Start multiple sessions from Flask

Hi,
I'm afraid this might be a stupid question, and not primarily related to prodigy.

I'm working on a quality assurance system for a text categorization model. For each review task a seperate data set is going to be created. Each of my annotators has their dedicated port to work on. Only one annotator is going to work on each task. So really nothing fancy here.

I got a ticket system where the annotator can pick their tasks. The ticket system will than call a Flask REST API that will format the recipe string and start a webserver via prodigy.serve(). Everything works fine. The only problem is once prodigy.serve() is called the application is blocked, and no other sessions can be started from this Python programm. So basically how do I start multiple prodigy session from within a single python program?

Thank you.

Hi @MaxB!

Thanks for your question! It is a great question.

What's the error message you're seeing? If you open your browser's developer tools, do you see a request error there? Maybe CORS related? Is there any traceback in the terminal?

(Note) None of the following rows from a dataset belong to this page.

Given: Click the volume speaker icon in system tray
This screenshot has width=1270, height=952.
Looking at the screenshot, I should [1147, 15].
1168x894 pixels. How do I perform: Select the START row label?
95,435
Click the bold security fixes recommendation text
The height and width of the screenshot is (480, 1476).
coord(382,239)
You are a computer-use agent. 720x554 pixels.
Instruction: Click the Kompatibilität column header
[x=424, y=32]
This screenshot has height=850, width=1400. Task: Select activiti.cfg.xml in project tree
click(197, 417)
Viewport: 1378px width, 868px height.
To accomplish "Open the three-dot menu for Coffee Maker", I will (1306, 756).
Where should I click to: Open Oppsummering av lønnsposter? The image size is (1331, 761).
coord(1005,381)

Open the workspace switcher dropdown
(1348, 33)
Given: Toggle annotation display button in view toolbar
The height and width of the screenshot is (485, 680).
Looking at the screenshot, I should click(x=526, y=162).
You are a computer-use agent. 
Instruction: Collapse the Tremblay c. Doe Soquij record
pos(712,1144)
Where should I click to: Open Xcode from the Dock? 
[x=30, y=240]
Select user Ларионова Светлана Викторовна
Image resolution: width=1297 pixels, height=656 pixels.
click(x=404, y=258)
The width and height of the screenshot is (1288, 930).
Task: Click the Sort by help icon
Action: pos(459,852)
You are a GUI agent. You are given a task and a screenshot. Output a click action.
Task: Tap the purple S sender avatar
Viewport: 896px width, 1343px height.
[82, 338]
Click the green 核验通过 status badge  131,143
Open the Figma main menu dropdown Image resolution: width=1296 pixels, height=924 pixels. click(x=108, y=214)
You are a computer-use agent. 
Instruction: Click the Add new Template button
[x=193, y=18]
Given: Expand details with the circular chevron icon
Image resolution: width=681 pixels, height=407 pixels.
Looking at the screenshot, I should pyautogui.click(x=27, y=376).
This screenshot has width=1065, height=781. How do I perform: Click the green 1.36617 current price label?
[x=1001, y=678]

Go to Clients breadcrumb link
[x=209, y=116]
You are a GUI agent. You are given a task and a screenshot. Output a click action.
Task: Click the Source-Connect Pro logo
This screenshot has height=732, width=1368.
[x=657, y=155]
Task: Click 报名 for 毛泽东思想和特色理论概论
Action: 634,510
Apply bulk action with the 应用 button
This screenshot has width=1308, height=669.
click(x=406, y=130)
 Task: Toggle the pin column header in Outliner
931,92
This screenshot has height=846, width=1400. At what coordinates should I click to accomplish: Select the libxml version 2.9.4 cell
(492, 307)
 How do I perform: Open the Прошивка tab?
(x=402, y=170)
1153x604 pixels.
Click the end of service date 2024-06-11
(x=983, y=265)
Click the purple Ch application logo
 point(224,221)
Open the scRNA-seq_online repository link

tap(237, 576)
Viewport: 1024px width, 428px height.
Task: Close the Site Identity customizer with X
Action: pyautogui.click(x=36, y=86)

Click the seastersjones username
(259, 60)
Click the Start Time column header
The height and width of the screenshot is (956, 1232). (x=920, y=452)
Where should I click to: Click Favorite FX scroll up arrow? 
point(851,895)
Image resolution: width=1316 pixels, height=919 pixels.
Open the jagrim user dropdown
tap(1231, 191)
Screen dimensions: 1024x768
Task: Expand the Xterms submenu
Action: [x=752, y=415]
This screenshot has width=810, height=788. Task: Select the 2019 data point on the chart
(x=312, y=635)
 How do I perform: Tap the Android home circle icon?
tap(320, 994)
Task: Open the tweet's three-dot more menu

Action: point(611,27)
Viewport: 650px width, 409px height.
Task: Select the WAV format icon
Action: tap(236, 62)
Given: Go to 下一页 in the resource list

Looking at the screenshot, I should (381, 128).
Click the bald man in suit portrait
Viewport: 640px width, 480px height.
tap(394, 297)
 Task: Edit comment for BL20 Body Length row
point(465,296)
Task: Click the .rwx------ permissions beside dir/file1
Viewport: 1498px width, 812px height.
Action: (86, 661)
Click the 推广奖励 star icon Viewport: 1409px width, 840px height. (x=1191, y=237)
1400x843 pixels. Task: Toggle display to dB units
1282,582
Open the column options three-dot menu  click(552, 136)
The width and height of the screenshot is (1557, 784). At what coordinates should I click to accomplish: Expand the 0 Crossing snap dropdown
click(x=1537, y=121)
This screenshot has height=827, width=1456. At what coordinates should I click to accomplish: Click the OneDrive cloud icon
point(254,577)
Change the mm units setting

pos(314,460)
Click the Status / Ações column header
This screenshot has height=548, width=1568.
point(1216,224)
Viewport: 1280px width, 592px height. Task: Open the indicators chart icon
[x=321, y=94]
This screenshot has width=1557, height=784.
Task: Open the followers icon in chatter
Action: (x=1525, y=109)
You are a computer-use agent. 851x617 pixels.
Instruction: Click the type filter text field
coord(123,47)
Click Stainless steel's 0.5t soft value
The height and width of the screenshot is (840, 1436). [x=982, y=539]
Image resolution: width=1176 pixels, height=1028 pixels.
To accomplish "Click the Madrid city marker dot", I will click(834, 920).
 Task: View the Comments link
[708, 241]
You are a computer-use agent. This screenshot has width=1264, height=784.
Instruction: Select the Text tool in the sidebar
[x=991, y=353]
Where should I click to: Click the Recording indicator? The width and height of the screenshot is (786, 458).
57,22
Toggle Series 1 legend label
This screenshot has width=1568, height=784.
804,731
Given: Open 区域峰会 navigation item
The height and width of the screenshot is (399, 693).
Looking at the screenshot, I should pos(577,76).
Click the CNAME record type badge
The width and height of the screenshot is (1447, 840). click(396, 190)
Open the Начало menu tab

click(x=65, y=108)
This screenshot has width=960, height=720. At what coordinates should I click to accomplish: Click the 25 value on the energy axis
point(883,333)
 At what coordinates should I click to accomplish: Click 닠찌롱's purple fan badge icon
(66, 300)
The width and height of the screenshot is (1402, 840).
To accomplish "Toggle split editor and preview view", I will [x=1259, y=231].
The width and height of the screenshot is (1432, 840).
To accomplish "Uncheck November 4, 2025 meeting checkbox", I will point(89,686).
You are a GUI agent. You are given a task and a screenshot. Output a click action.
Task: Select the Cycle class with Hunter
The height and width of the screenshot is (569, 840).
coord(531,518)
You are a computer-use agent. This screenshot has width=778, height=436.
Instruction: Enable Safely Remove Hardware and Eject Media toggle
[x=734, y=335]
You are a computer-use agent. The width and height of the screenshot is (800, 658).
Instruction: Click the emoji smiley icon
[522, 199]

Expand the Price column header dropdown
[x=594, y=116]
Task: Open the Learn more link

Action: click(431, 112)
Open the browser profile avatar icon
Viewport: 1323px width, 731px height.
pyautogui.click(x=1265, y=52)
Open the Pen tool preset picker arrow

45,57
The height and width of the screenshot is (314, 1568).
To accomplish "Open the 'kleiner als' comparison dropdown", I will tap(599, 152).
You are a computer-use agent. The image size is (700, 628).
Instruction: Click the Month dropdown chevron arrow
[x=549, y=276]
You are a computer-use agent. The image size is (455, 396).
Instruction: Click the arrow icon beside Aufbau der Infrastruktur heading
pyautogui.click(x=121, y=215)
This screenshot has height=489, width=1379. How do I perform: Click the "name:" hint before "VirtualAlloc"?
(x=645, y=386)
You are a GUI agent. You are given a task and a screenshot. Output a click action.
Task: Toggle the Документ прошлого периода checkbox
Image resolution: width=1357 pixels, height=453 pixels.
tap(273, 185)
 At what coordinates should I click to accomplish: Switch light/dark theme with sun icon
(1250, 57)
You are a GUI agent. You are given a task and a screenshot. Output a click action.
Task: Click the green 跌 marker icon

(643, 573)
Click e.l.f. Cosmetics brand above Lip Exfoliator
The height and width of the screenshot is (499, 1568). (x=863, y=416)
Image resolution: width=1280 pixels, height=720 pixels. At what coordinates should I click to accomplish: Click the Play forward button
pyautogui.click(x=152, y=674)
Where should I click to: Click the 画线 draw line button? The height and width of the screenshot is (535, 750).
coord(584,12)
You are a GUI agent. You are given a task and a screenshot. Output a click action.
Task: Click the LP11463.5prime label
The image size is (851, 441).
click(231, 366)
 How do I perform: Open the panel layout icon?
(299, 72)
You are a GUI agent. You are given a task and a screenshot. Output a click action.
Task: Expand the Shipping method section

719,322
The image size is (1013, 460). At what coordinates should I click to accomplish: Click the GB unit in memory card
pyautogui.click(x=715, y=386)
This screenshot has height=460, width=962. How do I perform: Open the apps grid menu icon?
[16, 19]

It seems your goal is to use Prodigy from a Flask application. Here's a past post on why to be cautious on running Prodigy within any other web server (like Flask):

This answer can vary but have you seen this FAQ on multi-sessions/annotators? Here's an excerpt:

One option we recommend is to divide up the annotation work so that each annotator only needs to deal with a small part of the annotation scheme. For instance, if you’re working with many labels, you would start a number of different Prodigy services, each specifying a different label, and each advertising to a different URL. Prodigy can be easily run under automation, for instance within a Kubernetes cluster, to make this approach more manageable. If you do want to have multiple annotators working on one feed, Prodigy has support for that as well via named multi-user sessions. You can create annotator-specific queues using query parameters, or use the query parameters to distinguish the work of different annotators so you can run inter-annotator consistency checks.

Are you aware of multi-user sessions? If this doesn't fit your goals, definitely keep searching Prodigy support. There are 50+ issues on handling multiple sessions and hopefully it can provide you more help depending on your goals.

Hope this helps!

What's the error message you're seeing? If you open your browser's developer tools, do you see a request error there? Maybe CORS related? Is there any traceback in the terminal?

I can start one prodigy session without problem. But like pointed out in the linked comment, once a prodigy session is started via prodigy.serve it's there is a process running and the endpoint won't respond because the return statement is never reached.

My endpoint looks somewhat like this (I'm using flask-restful)

        ticket = get_ticket_by_id(args["ticket_id"])
        cmd_string = backend.format_prodigy_string(ticket)
        prodigy.serve(cmd_string, port=ticket['Port'])

is there a way to start the process "in the background"? For me this is the first time I'm developing a complicated web service. I'm a career changer that has a solid grasp on NLP, but very limited knowledge of web development. So I might miss something very obvious here.

I thought by making each task it's own dataset and giving each annotator a fixed port to work on, I could get around the more complicated solutions.

hi @MaxB!

Thanks for the background! That makes sense how you're approaching -- definitely running on each port is best given different data/tasks but challenging if you're trying to run simultaneously. Running simultaneous processes is even harder to run without containers and/or orchestration engine like Kubernetes, which is likely out-of-scope.

Another other idea you may want is to run these multiples processes in separate terminals rather than in Python. You can do this manually (e.g., open up different terminal windows) or you could use a terminal multiplexer like screen (see comment below):

Or tmux is another common option as mentioned below.

You can run on different ports like prodigy.server() in terminal by prefixing each command:

PRODIGY_PORT=8080 prodigy ner.manual dataset1 en_core_web_sm data1.jsonl --label A,B,C
PRODIGY_PORT=1234 prodigy ner.manual dataset2 en_core_web_sm data2.jsonl --label D,E,F

Hope this helps and let me know if you have any further questions!